Despite its promise to reinstate a safety net, in the final budget of its term, the Albanese government has committed just $20 million for ‘asylum seeker support’ – a 95 per cent decrease from $369.7m in 2016-17. 

This comes as the Asylum Seekers Centre has seen a 34 per cent increase in referrals for support compared to the same period last year as the cost of living crisis and structural dismantling of a safety net collide to create a rapidly escalating poverty crisis for people seeking asylum. 

Hundreds of millions for cruelty 

The government has allocated $1.37 billion on immigration detention and compliance, up from the $1.27 billion spent this year. Meanwhile, the cruel offshore detention regime will continue to be funded to the tune of $581 million. This takes the total funding for offshore processing since the policy was reintroduced in 2012 to $13.35 billion. 

The Budget also included an undisclosed amount of funding to deport and resettle members of the NZYQ cohort in Nauru, an agreement that sets dangerous new precedents and is out of step with human rights standards and Australia’s obligations under international law.

Earlier this year, the UN Human Rights Committee ruled that Australia has a responsibility for the arbitrary detention of people seeking asylum transferred to Nauru. It is time for this dark chapter in Australian immigration policy to come to an end. 
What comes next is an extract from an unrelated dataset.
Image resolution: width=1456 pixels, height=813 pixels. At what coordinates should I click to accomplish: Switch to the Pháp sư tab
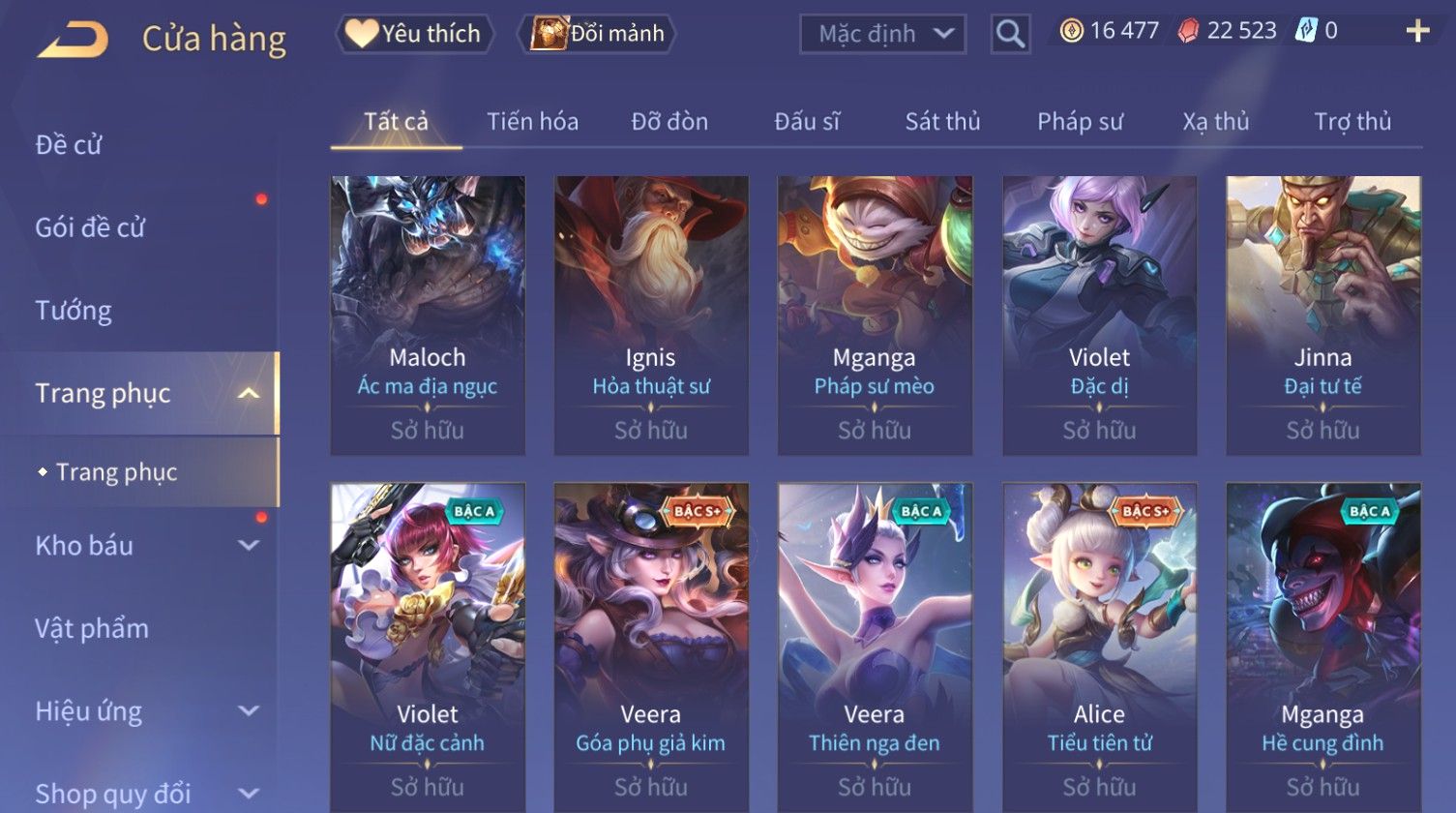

No increase to humanitarian intake

In its 2021 pre-election platform, Labor pledged to increase the humanitarian intake to 27,000 people per year, with 10,000 additional places for community sponsorship and other complementary pathways.

This promise has been discarded in the budget, with the Refugee and Humanitarian Program set to remain at 20,000 places in 2025-26, the level set in 2023-24. 

A previous announcement that the Community Refugee Integration and Settlement Pilot (CRISP) will now be made a permanent part of Australia’s humanitarian migration program with 200 places has seen funding of $3.5 million over three years from 2026-27. However, these places will come from the overall Refugee and Humanitarian Program, where they should be additional. 

Overall, we’ve seen election promises discarded and a government tinkering at the edges as yet another federal budget neglects people already falling between the cracks. 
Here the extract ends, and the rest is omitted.